Professional Development
As part of our professional obligations in the state of Michigan, we teachers have to take a certain number of "professional development" hours. Usually they are provided by the school district during professional development days and after school meetings. I don't do too well at these any more. I usually spend the day tuning out or drawing pictures. It's not that the presenters are bad (some are - some aren't) but as I've explained in previous posts, it's the same old crap repackaged - and repackaged - and repackaged.
During the last PD day, I took notes. Here they are:
I said over and over and over again, this meeting's going to be a drag.
By ignoring effective teaching strategies, we are subject to another useless workshop on a reading instructional technique that will make no difference in student achievement, and that will be replaced a few years down the road with the next latest and greatest reading program. It will be under the aegis of the next reading guru. It will have most of the same elements of Reading Workshop (the current latest and greatest - H.) because Reading Workshop has elements of previous programs. It will pay lip service to the phonetic component and it will make no difference at all.
We aged veterans will sit through these workshops wondering why those administrators in charge still buy into this madness.

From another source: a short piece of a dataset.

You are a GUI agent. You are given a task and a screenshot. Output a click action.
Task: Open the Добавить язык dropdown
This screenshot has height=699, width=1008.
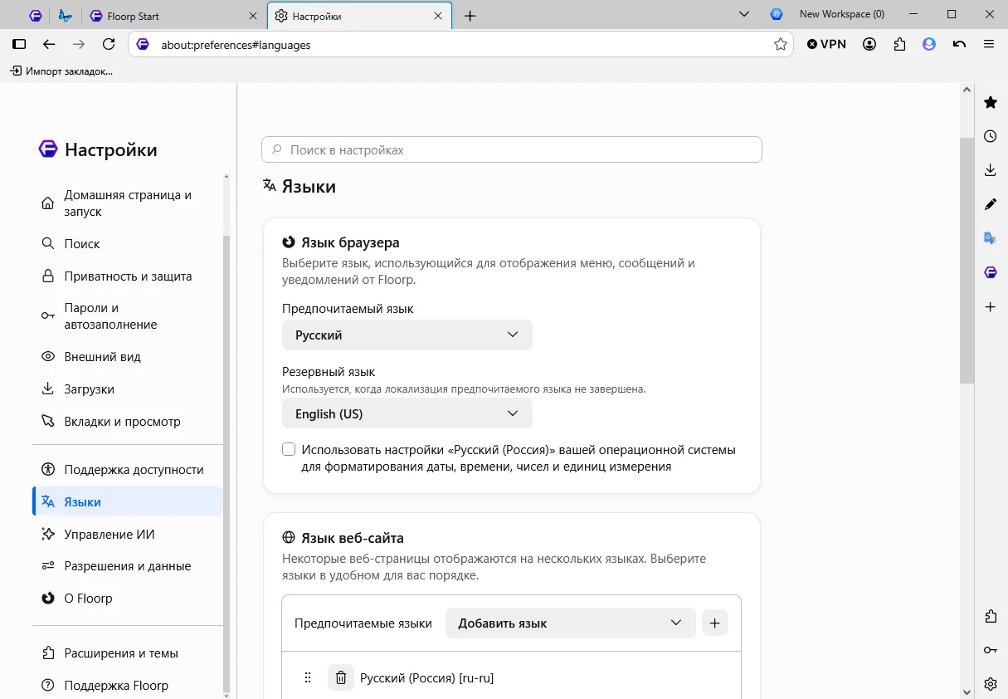(570, 623)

Why do they insist that THIS TIME things will be different. This time student achievement will skyrocket.
And a few years down the road, when we are still having staff meetings - the topic being "how can we increase flagging student achievement?" nobody will make the connection: same techniques, same refusal to begin at the beginning, same refusal to explicit phonics, same dismal results. We will find the holes in the method. They were obvious from the beginning.
New (?) technique - leveled books - but nobody asks if it wouldn't be more effective to give students the ability to figure out the majority of words.

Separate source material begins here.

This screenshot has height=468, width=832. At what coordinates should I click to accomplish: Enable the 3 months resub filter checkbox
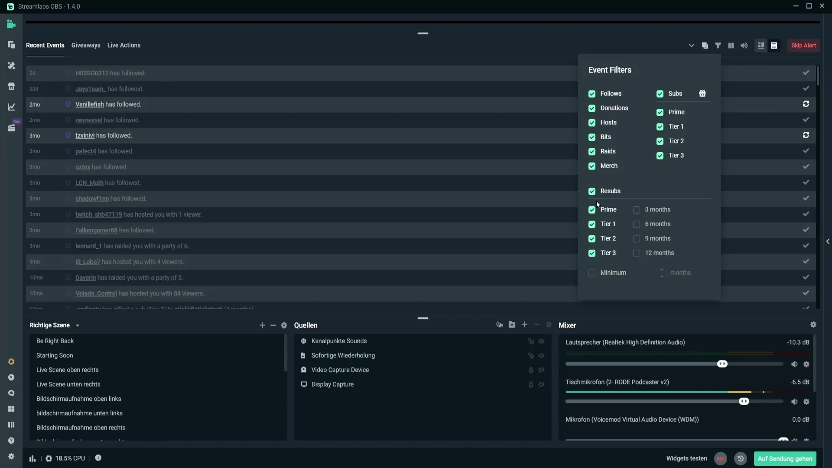(x=636, y=210)
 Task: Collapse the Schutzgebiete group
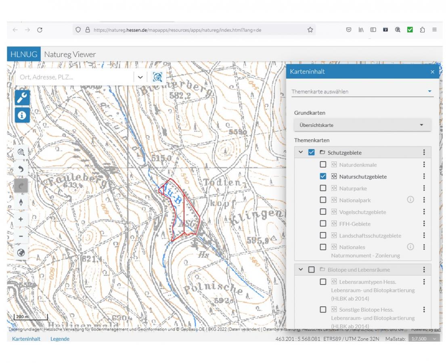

Now we've been given a program that calls for a huge number of books, but we don't have the money.
Is this another example of more money being poorly spent?
Personally, I'd like to have thousands of books, but if we can't, a few excellent titles that teach reading and content would suffice.

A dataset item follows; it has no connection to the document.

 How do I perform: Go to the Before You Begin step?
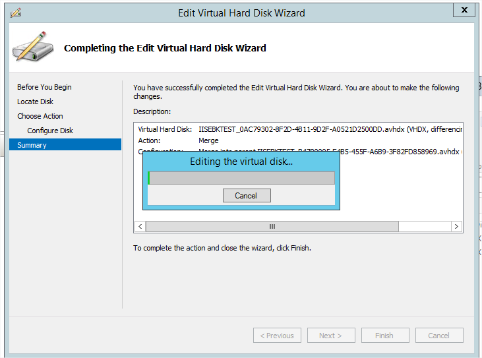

Riggs - so much cheaper and more effective.
Colleges are teaching this stuff too. Must be on a carpet (another crutch?) for "turn and talk."
Constant talk of leveled books low enough in each class instead of - how do we improve skills? Oh yeah - guided reading. (a bit of sarcasm there - H.)
Conference on modifying the program. We have to modify it right out of the gate? Is this really what we want?
Stigma of reading groups now becomes stigma of leveled books.
After the meeting I unloaded on a co-worker. He's heard my rant before, and he was willing to spend a few minutes listening to m vent my frustration.
At least we didn't have to do anything on chart paper.
Labels: education, failed reading programs, Riggs Institute, teacher education, teaching
Why Teach Basics?
I did my student teaching in an Open School setting. It was child centered. Part of their reigning progressive philosophy was the rhetorical question, "Does a child really need to know what a verb is?" Their answer would have been a resounding "No!" Mechanics were not stressed at all. As I knew nothing about education, since all I had under my belt were methods classes and a few small group experiences with students, I happily went along with the program. And it wasn't a bad school. The teachers and the students seemed to be happy there. It was a magnet school, so parents had to want their children to attend. Teachers worked hard. So did some students. It was a K-8 school and I did notice that over on the middle school side of the building, things were pretty raucous . . . all the time.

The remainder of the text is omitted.